La Fondation pour la mémoire de la Shoah - Le projet Aladin pour contrer la propagande négationniste

Le président iranien Mahmoud Ahmadinejad, connu pour ses déclarations négationnistes, a encore fait les manchettes récemment, à Genève, lors de la conférence de l'ONU sur le racisme, surnommée «Durban 2».

Quelques semaines auparavant, à la maison de l'UNESCO à Paris, le lancement par la Fondation pour la mémoire de la Shoah de son «projet Aladin», qui vise précisément à contrer la propagande négationniste dans les pays musulmans, était passé plus ou moins inaperçu dans les médias.

«Les récents propos d'Ahmadinejad illustrent la nécessité de diffuser de l'information pour contrer le négationnisme dans la langue de ceux qui le professent», a affirmé Anne-Marie Revscolevschi, la directrice générale de la fondation, jointe au téléphone à Paris.

Le projet Aladin consiste en un site Internet donnant en arabe, en turc et en persan de l'information présentée «de façon simple et objective» sur le judaïsme, la shoah et les relations judéo-arabes.

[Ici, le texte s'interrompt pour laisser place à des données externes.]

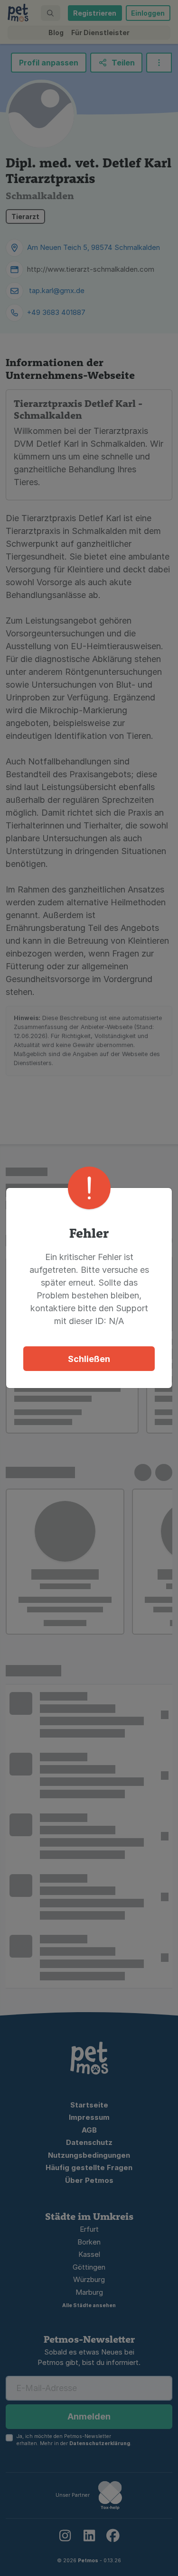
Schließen (89, 1359)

Ce site est jumelé à une «bibliothèque virtuelle» contenant plusieurs livres sur l'Holocauste, dont le Journal d'Anne Frank, Si c'est un homme de Primo Lévi, Hitler et les juifs de Phillipe Burrin et Dans l'enfer des chambres à gaz de Shlomo Venezia.

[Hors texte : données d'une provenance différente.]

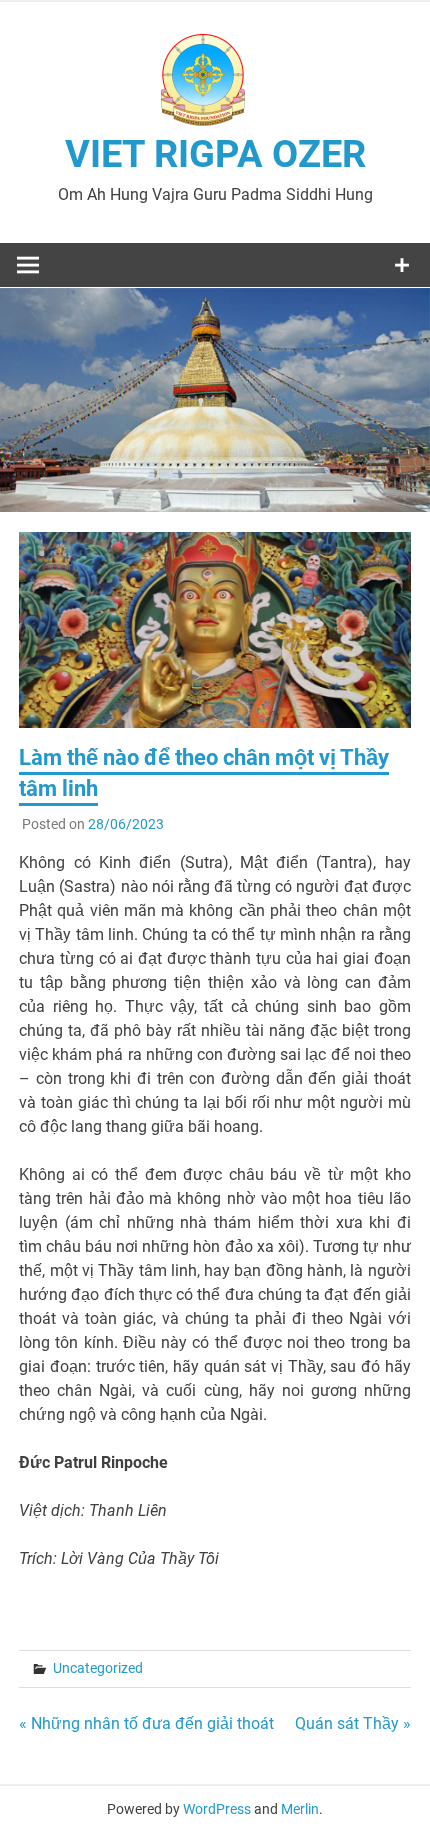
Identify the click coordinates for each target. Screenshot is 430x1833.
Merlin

Les nombreux téléchargements faits depuis le lancement de ces outils, fin mars, montrent selon Mme Revscolevschi que les témoignages sur la shoah font défaut dans plusieurs pays où «il y a du lavage de cerveau et de la désinformation».

Le projet Aladin, en gestation depuis quatre ans, découle du constat que «des centaines d'ouvrages négationnistes sont disponibles dans toutes les librairies du Moyen-Orient» et que les sites de même tendance y sont nombreux sur la Toile.

Plusieurs personnalités du monde musulman se trouvaient au lancement du projet, dont le président du Sénégal et actuel président de l'Organisation de la Conférence islamique, Abdoulaye Wade. Parmi les «parrains» du projet figurent l'ancien président français Jacques Chirac, l'ancien chancelier allemand Gerhard Schröder, aux côté d'anciens présidents d'Indonésie et de Mauritanie. Enfin, un «comité de conscience» regroupe plusieurs intellectuels musulmans originaires surtout du Liban et des pays du Maghreb.

La présence de leaders du monde musulman lors du lancement du projet Aladin montre, selon la directrice de la Fondation pour la mémoire de la shoah, que le chef d'État iranien est isolé.

Au fond, le projet Aladin se situe à l'opposé de la thèse du «choc des civilisations», avons-nous demandé à Mme Revscolevschi. Sa réponse: «L'idée sur laquelle nous avons fondé notre mouvement, c'est qu'il faut s'opposer au choc des ignorances.»